- [DOCUMENT EXTRACT]
<<<<
Why BP Earnings Won't Gush Higher

BP (NYSE: BP  ) will release its quarterly report tomorrow, and investors remain uncertain whether the company will ever fully recover from the Gulf oil spill three years ago. The stock is nowhere near its levels from before the spill, and it's unclear when BP earnings will stop feeling the impact of one-time charges and asset writedowns.

On the surface, conditions in the energy industry would seem to favor BP, as oil prices remain high and new discoveries around the world are helping other oil giants keep their production levels up. BP has had its share of successes, but those wins haven't turned around investors' somewhat negative sentiment about the stock. Let's take an early look at what's been happening with BP over the past quarter and what we're likely to see in its quarterly report.

Stats on BP

Analyst EPS Estimate

$1.13

Change From Year-Ago EPS

(2.6%)
>>>>
- [DATA SHOWN]
<<<<
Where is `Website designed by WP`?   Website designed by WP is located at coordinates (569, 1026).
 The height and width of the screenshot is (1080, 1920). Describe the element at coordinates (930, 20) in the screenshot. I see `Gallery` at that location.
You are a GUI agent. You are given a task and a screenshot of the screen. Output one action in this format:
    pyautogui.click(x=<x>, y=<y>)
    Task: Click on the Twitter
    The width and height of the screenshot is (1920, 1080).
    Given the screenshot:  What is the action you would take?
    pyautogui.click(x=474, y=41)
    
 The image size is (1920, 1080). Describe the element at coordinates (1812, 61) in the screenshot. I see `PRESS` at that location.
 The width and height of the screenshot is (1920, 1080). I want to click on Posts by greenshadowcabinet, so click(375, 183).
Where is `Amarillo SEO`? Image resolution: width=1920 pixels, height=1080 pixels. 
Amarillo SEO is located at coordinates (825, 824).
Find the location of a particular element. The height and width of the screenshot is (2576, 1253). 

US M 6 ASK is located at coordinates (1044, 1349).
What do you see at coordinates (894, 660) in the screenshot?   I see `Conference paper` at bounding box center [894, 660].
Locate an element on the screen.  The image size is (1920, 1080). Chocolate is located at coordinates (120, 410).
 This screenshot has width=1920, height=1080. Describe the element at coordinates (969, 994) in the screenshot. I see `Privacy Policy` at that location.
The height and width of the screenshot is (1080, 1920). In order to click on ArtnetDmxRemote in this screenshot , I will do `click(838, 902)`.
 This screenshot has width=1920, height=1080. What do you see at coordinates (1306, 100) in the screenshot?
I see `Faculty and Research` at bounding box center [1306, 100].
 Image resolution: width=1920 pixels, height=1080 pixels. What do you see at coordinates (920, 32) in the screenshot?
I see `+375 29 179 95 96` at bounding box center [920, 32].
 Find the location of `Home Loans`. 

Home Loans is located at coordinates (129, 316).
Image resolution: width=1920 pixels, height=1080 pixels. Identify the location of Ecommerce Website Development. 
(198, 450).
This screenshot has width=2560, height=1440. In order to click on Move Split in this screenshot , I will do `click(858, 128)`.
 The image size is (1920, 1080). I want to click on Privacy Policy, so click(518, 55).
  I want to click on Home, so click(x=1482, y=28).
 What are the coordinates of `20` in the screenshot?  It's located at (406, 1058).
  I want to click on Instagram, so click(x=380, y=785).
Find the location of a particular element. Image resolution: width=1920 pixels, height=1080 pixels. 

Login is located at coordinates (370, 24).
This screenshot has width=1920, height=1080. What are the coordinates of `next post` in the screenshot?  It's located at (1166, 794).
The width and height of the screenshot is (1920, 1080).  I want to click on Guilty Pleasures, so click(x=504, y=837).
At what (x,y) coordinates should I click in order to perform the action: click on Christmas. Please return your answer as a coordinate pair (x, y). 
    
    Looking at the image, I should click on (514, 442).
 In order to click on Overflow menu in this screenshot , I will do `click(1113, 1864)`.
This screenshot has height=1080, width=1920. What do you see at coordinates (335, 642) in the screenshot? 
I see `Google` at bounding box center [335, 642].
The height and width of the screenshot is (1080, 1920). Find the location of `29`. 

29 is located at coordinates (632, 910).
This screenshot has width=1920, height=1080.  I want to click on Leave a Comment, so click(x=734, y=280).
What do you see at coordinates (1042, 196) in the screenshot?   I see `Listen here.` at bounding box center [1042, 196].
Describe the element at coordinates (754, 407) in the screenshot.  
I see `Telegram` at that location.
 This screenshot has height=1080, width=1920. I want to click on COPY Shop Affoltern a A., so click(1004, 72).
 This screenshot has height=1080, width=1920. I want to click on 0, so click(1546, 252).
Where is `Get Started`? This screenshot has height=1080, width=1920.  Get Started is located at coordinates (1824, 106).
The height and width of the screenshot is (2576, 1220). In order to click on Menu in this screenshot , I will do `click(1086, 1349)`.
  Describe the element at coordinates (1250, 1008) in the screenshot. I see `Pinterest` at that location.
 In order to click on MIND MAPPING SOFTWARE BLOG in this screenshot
>>>>
- [PROBLEMS TO SOLVE]
(1) In the BP earnings article, transcribe the passage that begins at the words "Why BP Earnings" and stops after "and asset writedowns.".
(2) Answer these questions from the BP earnings article:
(a) When will BP release its quarterly report?
(b) How long ago did the Gulf oil spill happen?
(c) What is the analyst EPS estimate for BP?

- [ANSWERS BELOW]
(1)
Why BP Earnings Won't Gush Higher

BP (NYSE: BP  ) will release its quarterly report tomorrow, and investors remain uncertain whether the company will ever fully recover from the Gulf oil spill three years ago. The stock is nowhere near its levels from before the spill, and it's unclear when BP earnings will stop feeling the impact of one-time charges and asset writedowns.

(2)
(a) Tomorrow.
(b) Three years ago.
(c) $1.13.